Amy Chin, a community organizer in the neighborhood for 30 years who helped draft the petition, sees the issue differently. “Being public, art has to be responsive to its surrounding community,” she said in an interview. Chin added, “The BID had no public process installed because they thought the sculpture would be a gift to the community.”
But is this gift actually intended for residents, or for businesses? “Merchants are bleeding,” Chen said. “Even if it was a Donald Trump sculpture, I would put it out there if it would increase foot traffic.”
A majority of public art projects, including BID street art, must be approved by the Department of Transportation, the parks department, or both. These municipal agencies have boards and advisory committees that review submissions for permits, but Wendy Feuer, assistant commissioner for urban design and art at the Department of Transportation, acknowledges that the agency had no formal art program until 2007. “We were sort of inventing it as we go,” she explained. One mission “is quite frankly to put art on the streets of New York City,” Feuer added. Deciding what’s good or bad art is not in their mandate.

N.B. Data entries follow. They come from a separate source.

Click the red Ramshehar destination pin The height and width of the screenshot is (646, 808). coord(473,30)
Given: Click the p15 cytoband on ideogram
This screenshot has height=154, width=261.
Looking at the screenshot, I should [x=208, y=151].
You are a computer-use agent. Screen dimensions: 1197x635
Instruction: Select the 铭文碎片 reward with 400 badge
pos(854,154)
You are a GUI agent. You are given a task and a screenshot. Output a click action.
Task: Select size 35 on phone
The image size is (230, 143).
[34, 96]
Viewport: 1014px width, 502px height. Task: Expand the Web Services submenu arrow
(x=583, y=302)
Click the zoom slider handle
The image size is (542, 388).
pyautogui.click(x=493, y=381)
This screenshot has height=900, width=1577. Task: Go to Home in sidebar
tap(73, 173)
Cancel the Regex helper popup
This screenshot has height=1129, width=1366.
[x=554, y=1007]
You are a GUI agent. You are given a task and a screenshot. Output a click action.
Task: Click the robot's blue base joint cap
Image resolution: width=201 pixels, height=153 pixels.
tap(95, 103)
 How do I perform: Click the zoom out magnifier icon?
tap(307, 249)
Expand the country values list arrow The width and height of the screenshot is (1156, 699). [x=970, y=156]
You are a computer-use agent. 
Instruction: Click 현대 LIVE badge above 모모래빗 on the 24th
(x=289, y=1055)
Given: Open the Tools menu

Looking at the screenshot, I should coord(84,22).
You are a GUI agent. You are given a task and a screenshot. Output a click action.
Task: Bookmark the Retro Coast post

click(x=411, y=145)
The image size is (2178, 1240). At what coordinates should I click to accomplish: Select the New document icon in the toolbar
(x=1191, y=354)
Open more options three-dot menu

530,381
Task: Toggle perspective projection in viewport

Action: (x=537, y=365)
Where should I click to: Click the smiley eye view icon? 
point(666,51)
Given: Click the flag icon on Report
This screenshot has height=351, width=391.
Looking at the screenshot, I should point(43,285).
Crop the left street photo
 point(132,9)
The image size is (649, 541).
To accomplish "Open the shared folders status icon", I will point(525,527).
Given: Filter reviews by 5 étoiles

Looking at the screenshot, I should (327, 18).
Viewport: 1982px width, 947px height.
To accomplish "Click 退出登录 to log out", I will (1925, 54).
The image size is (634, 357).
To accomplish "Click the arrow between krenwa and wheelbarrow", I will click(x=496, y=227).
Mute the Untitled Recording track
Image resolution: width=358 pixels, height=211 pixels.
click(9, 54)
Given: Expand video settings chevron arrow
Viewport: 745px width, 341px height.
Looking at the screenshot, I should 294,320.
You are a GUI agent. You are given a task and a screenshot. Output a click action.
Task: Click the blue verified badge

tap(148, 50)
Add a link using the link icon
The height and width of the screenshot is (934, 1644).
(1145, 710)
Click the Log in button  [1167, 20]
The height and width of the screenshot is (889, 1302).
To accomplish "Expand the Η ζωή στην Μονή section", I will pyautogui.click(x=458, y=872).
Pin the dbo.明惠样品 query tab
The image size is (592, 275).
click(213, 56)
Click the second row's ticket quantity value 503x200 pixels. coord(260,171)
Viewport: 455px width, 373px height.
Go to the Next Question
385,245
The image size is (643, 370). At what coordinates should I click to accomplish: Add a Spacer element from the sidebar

Tom Finkelpearl, the city’s commissioner of cultural affairs, conceded that “self-funding is an issue,” generally speaking, in the field of public art. But he added, “I don’t think the art ecosystem is broken; I think it’s quite healthy.” He pointed to his department’s $10 million commitment over the next four years for permanent public monuments, including a new statue of Shirley Chisholm in Prospect Park. They will be reviewed by a public design commission that includes artists, art historians and museum trustees.
“I haven’t seen a groundswell of opposition to what’s going on with the BIDs,” Finkelpearl said. “If I began to sense that people are upset, then we would look into it.” Such actions might include consulting the city’s Department of Small Business Services or commissioning a report.
For artists simply trying to bring joy into the streets, the Schattners feel as if the art world is disproportionately set against them. “We want to put a lot more heart into public spaces, more soul and humanity,” Marc Schattner said. Why should people be so opposed?
“Critics don’t speak for everybody and certainly not for the populace,” he added.
“Even if we get slammed, that wouldn’t touch me if I knew that the public enjoyed it,” Gillie Schattner said.
Besides, the two Aussies have much more ambitious plans for New York. They recently flew to Uganda to study the country’s endangered mountain gorilla population for their largest conservation sculpture yet. One day, they hope to install a gargantuan King Kong on the city’s skyline. Maybe their megasize ape will tower over Central Park. Maybe he’ll splay across Fifth Avenue. Gillie Schattner, with ambition in her voice, said the sculpture was in its early stages.
“But wouldn’t it be amazing for New York to save the gorillas?”